Passage
Heare ye, O mountaynes, the Lordes quarel, and ye mightie foundations of the earth: for the Lord hath a quarell against his people, and he will pleade with Israel.
Heare ye, O mountaynes, the Lordes quarel, and ye mightie foundations of the earth: for the Lord hath a quarell against his people, and he will pleade with Israel.
Micah 6:1 Hearken ye nowe what the Lord sayth, Arise thou, and contende before the mountaines, and let the hilles heare thy voyce.
Micah 6:2 Heare ye, O mountaynes, the Lordes quarel, and ye mightie foundations of the earth: for the Lord hath a quarell against his people, and he will pleade with Israel.
Micah 6:3 O my people, what haue I done vnto thee? or wherin haue I grieued thee? testifie against me.
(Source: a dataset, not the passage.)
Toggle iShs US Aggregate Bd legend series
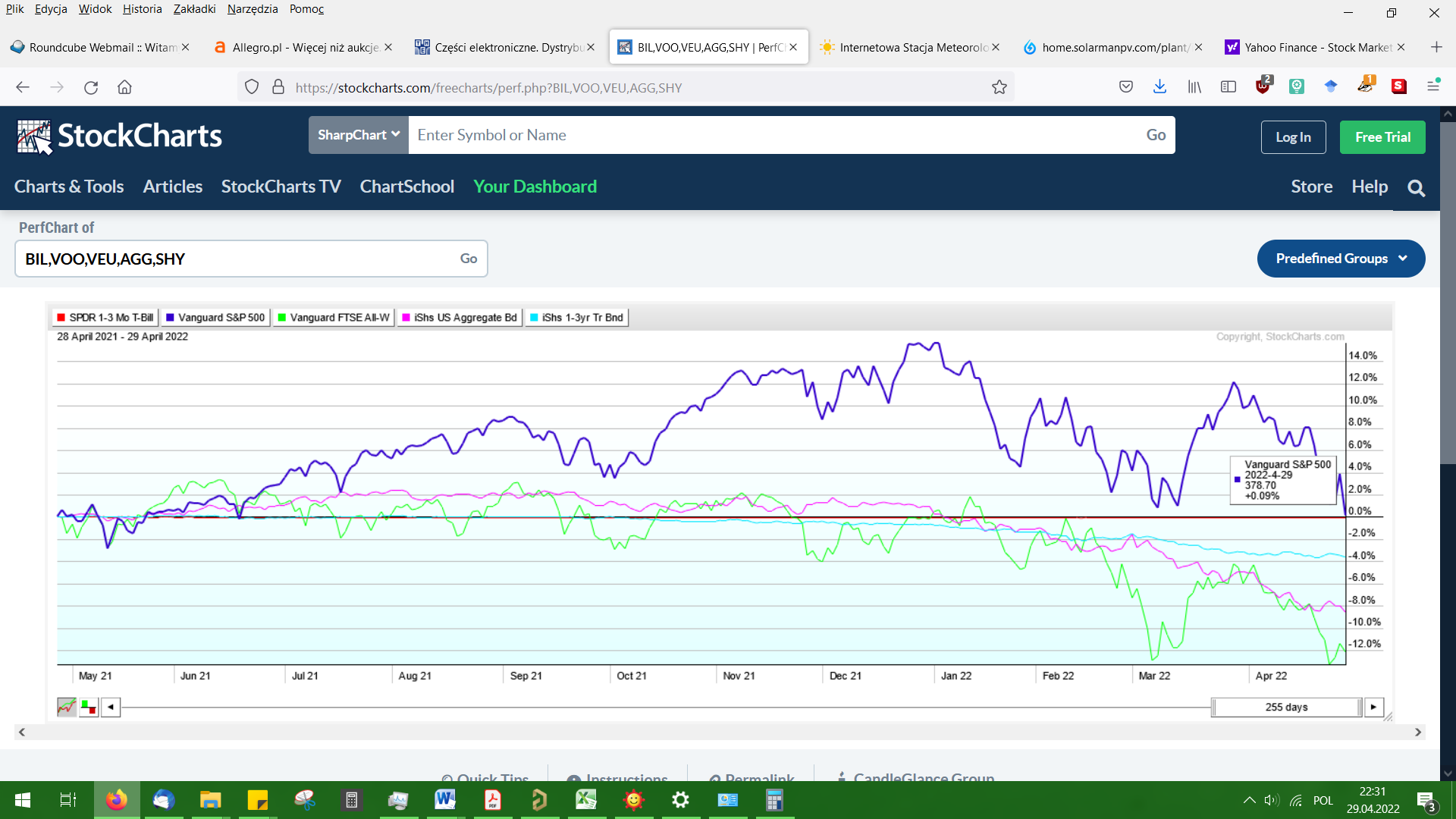 tap(460, 318)

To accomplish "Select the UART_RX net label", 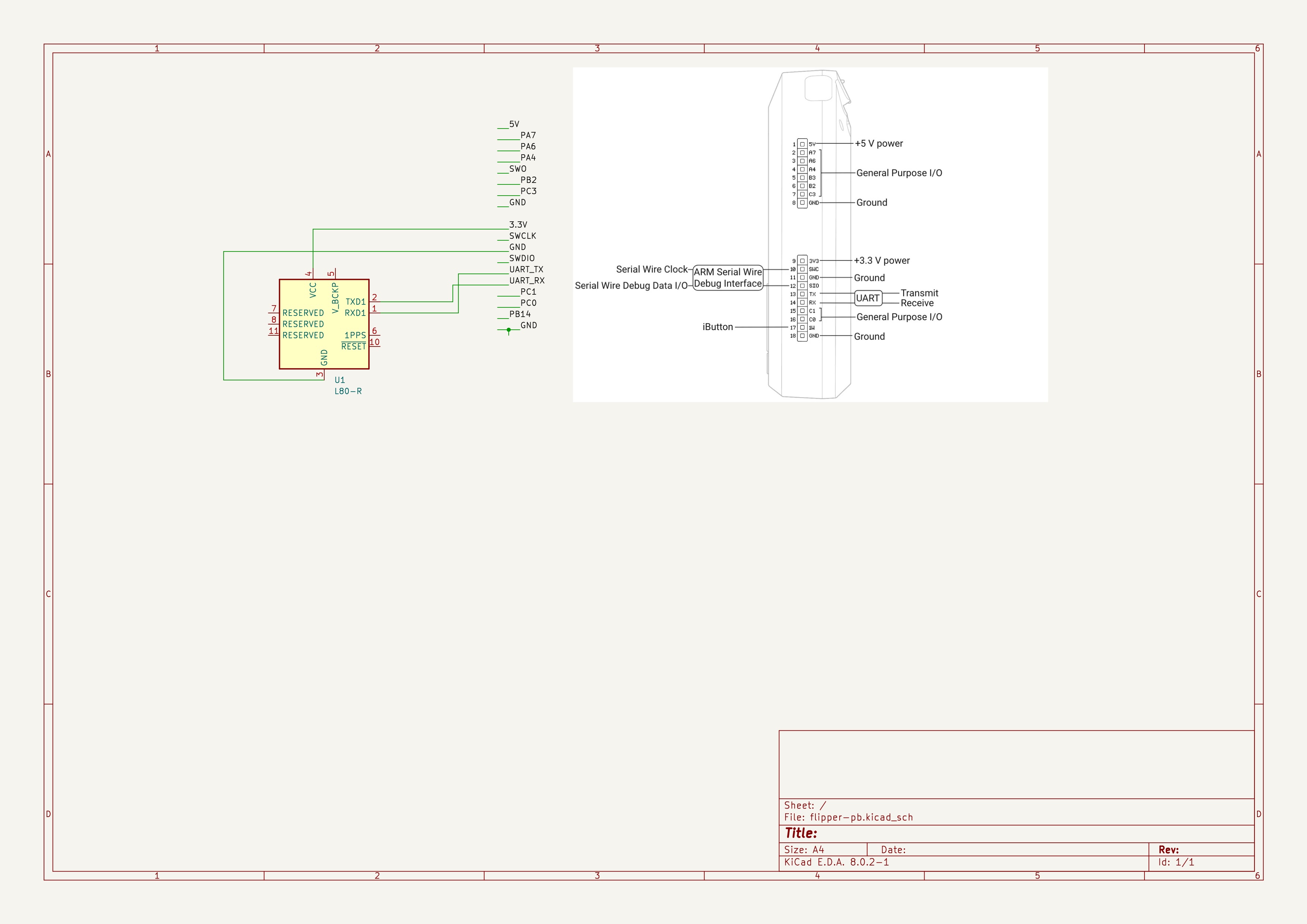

Micah 6:4 Surely I brought thee vp out of the land of Egypt, and redeemed thee out of the house of seruants, and I haue sent before thee, Moses, Aaron, and Miriam.
The verse centers on "heare", "mountaynes", "lordes", "quarel", "mightie", "foundations", and "earth". It is saying that the verse draws attention to "heare" and "mountaynes", so its meaning should be read from those terms before moving to application.
The nearby context moves from verse 1's "Hearken ye nowe what the Lord sayth..." into verse 3's "O my people what haue I done...", so "heare" and "mountaynes" belong inside that flow. In Micah context, the local focus is covenant, worship, and faithfulness.
A plain takeaway is to answer the verse's own emphasis on "heare" and "mountaynes" with trust shaped by these words, not by a vague optimism outside the passage.